--- BEGIN Material for this task ---
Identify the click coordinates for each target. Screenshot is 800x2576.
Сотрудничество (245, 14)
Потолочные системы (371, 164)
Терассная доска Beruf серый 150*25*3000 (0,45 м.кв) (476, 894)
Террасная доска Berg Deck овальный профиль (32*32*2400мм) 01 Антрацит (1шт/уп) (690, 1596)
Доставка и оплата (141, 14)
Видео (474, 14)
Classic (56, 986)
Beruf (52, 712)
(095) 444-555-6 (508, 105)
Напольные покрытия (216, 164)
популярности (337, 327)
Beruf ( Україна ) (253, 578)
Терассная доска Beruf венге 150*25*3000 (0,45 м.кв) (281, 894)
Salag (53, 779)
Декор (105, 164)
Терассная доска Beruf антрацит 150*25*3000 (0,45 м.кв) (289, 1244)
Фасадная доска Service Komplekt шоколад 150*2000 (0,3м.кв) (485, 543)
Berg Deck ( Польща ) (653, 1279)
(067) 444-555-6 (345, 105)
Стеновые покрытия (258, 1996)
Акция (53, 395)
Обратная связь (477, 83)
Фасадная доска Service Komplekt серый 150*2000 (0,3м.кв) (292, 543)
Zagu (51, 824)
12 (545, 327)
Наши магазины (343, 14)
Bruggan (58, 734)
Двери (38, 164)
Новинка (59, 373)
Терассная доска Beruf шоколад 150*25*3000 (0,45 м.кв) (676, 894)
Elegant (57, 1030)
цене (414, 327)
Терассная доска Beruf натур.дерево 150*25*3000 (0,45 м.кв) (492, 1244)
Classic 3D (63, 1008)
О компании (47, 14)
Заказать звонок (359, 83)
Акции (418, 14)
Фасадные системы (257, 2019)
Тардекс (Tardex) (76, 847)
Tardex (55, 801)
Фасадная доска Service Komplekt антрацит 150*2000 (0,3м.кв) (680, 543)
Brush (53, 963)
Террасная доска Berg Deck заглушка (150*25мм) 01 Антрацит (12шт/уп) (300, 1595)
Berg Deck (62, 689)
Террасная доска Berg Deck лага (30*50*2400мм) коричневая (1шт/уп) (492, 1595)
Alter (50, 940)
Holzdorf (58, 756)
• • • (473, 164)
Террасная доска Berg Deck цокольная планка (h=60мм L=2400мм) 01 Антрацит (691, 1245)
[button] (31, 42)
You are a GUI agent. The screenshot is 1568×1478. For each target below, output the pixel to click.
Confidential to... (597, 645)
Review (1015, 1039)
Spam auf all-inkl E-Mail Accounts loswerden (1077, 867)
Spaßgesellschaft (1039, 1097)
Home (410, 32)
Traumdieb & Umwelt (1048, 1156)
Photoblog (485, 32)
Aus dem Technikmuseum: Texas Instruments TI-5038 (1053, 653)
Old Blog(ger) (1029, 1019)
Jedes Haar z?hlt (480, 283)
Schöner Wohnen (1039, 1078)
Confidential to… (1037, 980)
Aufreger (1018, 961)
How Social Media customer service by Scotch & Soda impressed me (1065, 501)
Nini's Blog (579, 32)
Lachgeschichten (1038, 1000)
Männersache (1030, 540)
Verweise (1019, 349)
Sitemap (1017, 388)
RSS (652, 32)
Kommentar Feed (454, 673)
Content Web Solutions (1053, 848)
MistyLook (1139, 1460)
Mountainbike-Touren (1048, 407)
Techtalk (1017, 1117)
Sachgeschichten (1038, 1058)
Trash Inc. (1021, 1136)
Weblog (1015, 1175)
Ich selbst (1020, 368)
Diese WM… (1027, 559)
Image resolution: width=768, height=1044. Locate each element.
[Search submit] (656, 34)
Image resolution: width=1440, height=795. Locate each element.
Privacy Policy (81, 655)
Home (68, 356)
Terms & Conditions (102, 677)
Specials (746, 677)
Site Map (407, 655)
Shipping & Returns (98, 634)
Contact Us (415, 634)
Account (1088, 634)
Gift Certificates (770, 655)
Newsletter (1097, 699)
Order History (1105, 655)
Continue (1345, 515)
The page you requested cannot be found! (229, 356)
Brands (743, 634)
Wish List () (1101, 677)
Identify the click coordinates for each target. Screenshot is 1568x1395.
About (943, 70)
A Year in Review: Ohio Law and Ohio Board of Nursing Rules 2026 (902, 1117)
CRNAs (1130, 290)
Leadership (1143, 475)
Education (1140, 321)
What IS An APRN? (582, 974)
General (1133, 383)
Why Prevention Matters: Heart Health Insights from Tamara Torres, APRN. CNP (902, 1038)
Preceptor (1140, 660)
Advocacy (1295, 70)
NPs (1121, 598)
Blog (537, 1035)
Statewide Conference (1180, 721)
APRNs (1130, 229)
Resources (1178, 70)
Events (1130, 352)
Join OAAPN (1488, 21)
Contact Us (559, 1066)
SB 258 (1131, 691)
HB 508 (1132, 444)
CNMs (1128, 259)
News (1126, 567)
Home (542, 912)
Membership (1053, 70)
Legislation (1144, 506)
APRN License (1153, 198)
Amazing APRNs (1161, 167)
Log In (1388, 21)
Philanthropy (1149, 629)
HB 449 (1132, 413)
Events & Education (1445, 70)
--- END Material for this task ---
- [Written problem]: How many lines of the records above contain the string "Review"? Give only the number.

- [Completed exercise]: 2